DATASET EXCERPTS =
>> begin

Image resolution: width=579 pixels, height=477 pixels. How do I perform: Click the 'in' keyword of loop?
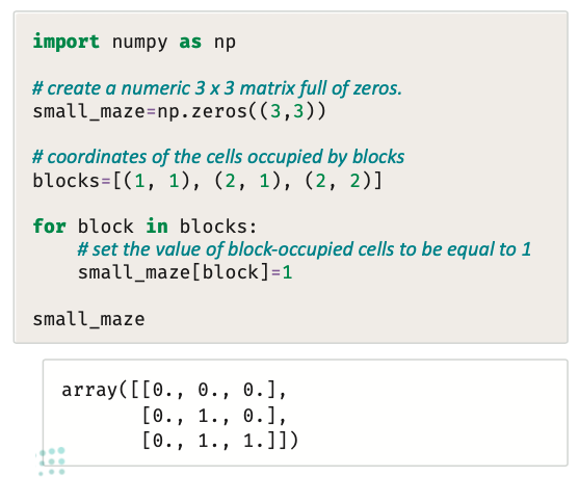(x=157, y=226)

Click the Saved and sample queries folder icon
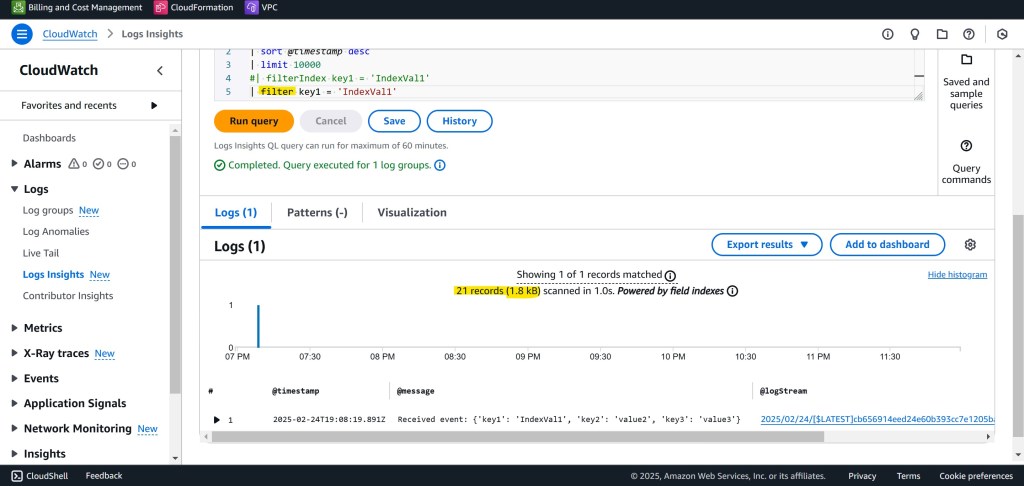(966, 60)
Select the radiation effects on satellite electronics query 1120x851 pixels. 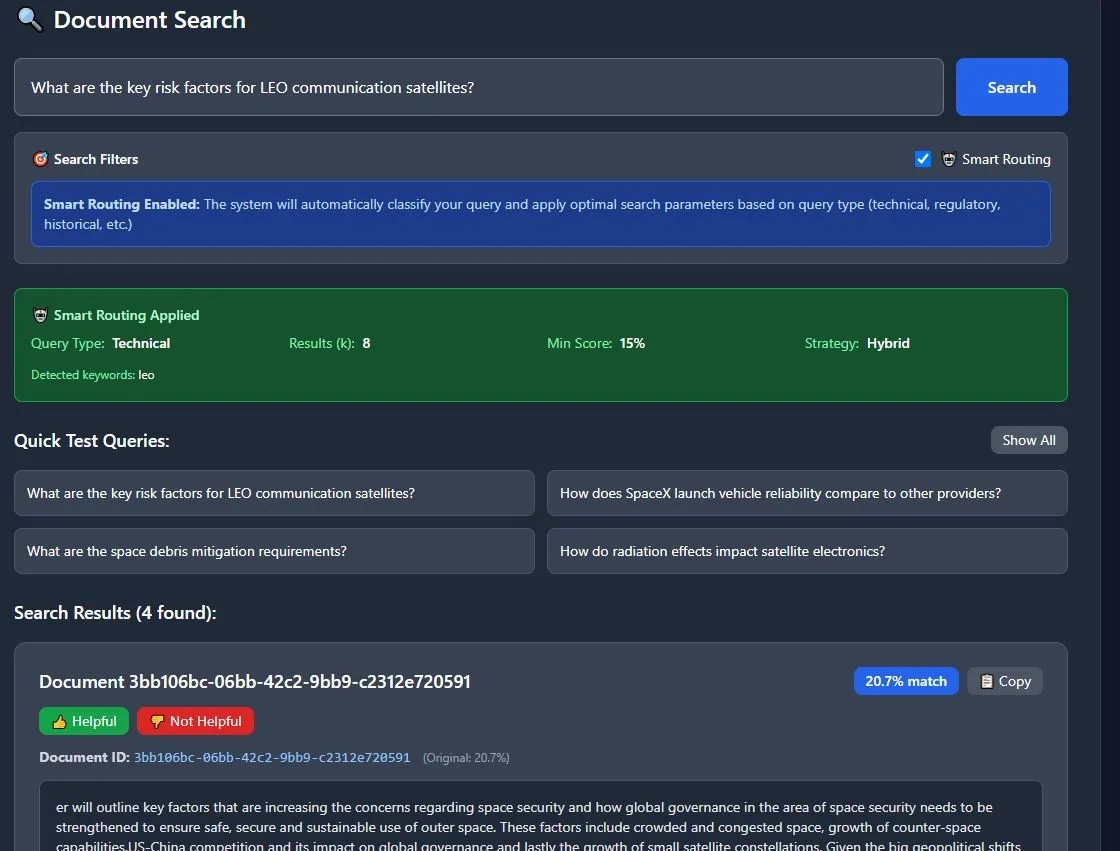click(x=806, y=551)
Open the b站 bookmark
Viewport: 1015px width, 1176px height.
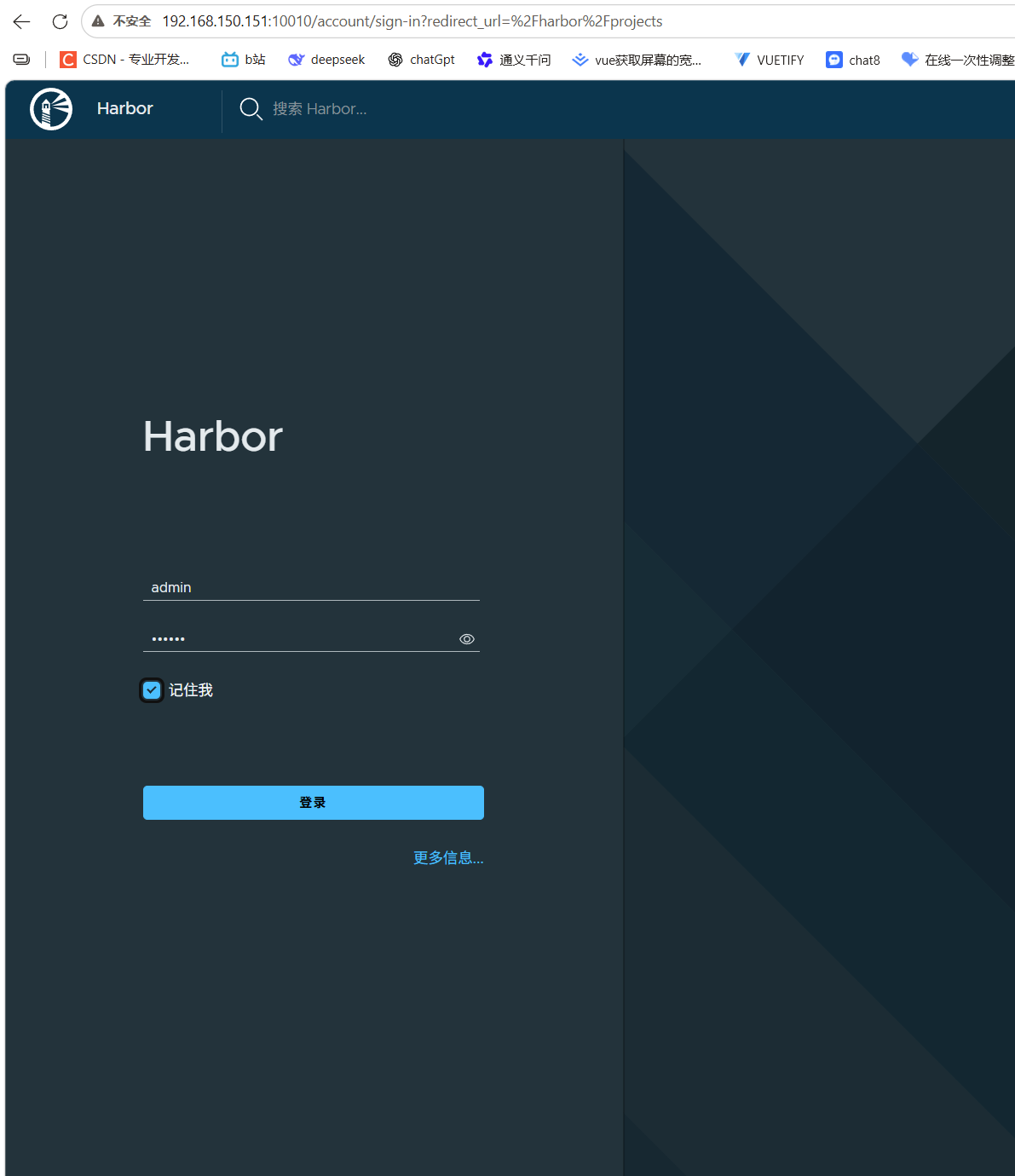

>> end

EXERCISE DIRECTIONS = Pick out every line of the rows above that contains the string "height", and copy each such line in full. Only an exact match in uppercase and lowercase counts.

CORRECT RESULT =
Image resolution: width=579 pixels, height=477 pixels. How do I perform: Click the 'in' keyword of loop?
Viewport: 1015px width, 1176px height.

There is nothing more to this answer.